House prosecutors have argued that Trump’s rallying cry to go to the Capitol and “fight like hell” for his presidency just as Congress was convening Jan. 6 to certify Biden’s election victory was part of an orchestrated pattern of violent rhetoric and false claims that unleashed the mob. Five people died, including a rioter who was shot and a police officer.
Trump’s lawyers countered in a short three hours Friday that Trump’s words were not intended to incite the violence and that impeachment is nothing but a “witch hunt” designed to prevent him from serving in office again.
Only by watching the graphic videos — rioters calling out menacingly for House Speaker Nancy Pelosi and Vice President Mike Pence, who was presiding over the vote tally — did senators say they began to understand just how perilously close the country came to chaos. Hundreds of rioters stormed into the building, taking over the Senate. Some engaged in hand-to-hand, bloody combat with police.
Many Republicans representing states where the former president remains popular doubt whether Trump was fully responsible or if impeachment is the appropriate response.
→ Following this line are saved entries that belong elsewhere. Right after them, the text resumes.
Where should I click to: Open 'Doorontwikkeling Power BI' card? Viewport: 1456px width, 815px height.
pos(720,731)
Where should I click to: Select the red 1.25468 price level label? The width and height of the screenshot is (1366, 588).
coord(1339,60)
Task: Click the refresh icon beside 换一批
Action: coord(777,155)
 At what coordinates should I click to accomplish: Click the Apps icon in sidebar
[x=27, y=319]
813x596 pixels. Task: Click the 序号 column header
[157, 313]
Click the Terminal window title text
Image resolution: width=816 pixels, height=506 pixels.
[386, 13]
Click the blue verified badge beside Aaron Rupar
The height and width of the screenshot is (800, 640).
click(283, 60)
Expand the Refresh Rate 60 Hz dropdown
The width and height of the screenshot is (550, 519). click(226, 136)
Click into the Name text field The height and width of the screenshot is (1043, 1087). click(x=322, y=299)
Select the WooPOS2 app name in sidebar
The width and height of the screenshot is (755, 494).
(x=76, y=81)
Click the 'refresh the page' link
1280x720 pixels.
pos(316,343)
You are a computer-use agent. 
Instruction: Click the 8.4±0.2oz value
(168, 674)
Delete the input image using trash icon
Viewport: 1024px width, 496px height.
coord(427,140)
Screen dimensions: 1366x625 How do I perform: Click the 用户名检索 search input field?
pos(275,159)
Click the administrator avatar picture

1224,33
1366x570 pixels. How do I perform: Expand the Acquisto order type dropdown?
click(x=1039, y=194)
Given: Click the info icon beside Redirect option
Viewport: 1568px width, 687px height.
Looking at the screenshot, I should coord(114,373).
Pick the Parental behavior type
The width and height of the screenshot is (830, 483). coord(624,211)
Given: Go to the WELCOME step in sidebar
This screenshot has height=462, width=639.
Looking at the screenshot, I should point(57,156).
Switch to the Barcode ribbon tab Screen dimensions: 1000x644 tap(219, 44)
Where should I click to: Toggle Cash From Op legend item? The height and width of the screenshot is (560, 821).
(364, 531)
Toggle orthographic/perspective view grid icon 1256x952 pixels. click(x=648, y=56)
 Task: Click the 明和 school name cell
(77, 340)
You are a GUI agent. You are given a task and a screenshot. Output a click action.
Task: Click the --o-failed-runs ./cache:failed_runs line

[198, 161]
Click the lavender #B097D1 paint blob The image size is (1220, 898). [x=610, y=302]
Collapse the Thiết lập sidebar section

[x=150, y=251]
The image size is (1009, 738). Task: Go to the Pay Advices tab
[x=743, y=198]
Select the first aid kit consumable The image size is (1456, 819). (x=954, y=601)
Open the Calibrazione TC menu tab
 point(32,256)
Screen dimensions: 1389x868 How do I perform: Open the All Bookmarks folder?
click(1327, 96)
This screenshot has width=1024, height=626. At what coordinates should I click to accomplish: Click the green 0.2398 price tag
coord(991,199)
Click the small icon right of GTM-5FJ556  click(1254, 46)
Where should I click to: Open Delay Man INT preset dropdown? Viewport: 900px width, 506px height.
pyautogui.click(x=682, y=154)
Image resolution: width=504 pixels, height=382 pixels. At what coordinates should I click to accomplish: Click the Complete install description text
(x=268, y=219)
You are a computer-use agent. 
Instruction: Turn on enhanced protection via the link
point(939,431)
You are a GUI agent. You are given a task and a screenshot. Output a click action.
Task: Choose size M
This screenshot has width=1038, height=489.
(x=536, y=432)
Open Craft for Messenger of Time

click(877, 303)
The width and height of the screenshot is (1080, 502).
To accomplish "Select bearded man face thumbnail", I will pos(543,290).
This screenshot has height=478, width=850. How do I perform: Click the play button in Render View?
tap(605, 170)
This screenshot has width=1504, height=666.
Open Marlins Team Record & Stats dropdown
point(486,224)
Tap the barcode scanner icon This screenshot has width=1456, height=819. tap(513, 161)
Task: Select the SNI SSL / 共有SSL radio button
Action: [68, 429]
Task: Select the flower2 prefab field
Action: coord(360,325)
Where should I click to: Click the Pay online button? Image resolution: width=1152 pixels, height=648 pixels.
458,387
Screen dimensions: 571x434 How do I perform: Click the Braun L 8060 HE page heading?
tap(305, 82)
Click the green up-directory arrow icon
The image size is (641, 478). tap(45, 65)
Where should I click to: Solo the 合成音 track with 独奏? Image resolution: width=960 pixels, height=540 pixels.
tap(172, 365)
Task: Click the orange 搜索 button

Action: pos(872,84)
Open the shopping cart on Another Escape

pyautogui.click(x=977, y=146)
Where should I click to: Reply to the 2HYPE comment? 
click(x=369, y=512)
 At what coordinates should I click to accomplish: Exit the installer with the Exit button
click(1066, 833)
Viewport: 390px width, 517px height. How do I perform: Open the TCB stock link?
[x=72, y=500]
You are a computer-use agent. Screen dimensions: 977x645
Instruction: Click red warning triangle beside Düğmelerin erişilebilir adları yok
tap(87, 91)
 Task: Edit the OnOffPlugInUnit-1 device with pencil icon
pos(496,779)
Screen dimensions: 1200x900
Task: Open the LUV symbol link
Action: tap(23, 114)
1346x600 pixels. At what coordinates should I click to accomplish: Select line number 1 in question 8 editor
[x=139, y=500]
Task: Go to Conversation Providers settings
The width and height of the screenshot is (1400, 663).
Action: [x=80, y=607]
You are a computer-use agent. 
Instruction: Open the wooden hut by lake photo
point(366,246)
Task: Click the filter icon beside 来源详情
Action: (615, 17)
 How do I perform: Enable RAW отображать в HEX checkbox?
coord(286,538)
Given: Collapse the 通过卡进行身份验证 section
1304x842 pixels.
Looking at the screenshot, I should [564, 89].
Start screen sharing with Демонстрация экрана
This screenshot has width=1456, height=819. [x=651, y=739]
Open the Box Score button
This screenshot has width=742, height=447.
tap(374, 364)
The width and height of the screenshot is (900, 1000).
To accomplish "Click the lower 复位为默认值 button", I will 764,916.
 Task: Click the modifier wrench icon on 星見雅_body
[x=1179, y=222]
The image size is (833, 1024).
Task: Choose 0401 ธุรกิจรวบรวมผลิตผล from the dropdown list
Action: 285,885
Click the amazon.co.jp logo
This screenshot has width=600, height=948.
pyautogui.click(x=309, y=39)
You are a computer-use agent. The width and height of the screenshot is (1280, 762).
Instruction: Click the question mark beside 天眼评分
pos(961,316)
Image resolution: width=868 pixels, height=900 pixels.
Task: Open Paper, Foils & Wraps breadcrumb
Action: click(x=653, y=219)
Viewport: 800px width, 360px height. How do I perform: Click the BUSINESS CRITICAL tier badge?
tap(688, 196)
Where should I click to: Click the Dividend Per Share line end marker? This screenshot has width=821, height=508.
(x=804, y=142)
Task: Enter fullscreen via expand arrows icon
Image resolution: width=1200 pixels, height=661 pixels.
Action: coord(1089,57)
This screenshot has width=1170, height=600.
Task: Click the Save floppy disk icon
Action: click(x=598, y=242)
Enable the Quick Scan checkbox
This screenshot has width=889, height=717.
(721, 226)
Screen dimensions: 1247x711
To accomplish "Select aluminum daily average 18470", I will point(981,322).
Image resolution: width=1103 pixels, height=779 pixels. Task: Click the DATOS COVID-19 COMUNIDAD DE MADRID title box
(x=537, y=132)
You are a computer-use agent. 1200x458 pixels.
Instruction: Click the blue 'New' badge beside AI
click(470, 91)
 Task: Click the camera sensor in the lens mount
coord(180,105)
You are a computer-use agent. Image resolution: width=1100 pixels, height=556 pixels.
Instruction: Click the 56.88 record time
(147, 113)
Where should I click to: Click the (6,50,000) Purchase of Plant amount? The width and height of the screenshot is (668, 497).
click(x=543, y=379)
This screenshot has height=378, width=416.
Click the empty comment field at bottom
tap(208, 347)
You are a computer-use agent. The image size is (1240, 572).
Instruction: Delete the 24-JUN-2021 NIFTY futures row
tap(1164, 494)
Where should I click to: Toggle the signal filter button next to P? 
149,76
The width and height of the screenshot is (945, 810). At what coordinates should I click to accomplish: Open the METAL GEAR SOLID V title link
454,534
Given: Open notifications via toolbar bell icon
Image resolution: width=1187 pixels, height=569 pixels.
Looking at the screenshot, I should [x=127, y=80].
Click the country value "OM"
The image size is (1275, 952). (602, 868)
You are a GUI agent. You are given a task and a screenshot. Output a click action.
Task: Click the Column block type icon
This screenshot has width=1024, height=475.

Democrats appear all but united toward conviction.
Trump is the only president to be twice impeached and the first to face trial charges after leaving office.
Unlike last year’s impeachment trial of Trump in the Ukraine affair, a complicated charge of corruption and obstruction over his attempts to have the foreign ally dig up dirt on then-campaign rival Biden, this one brought an emotional punch over the unexpected vulnerability of the U.S. tradition of peaceful elections. The charge is singular, incitement of insurrection.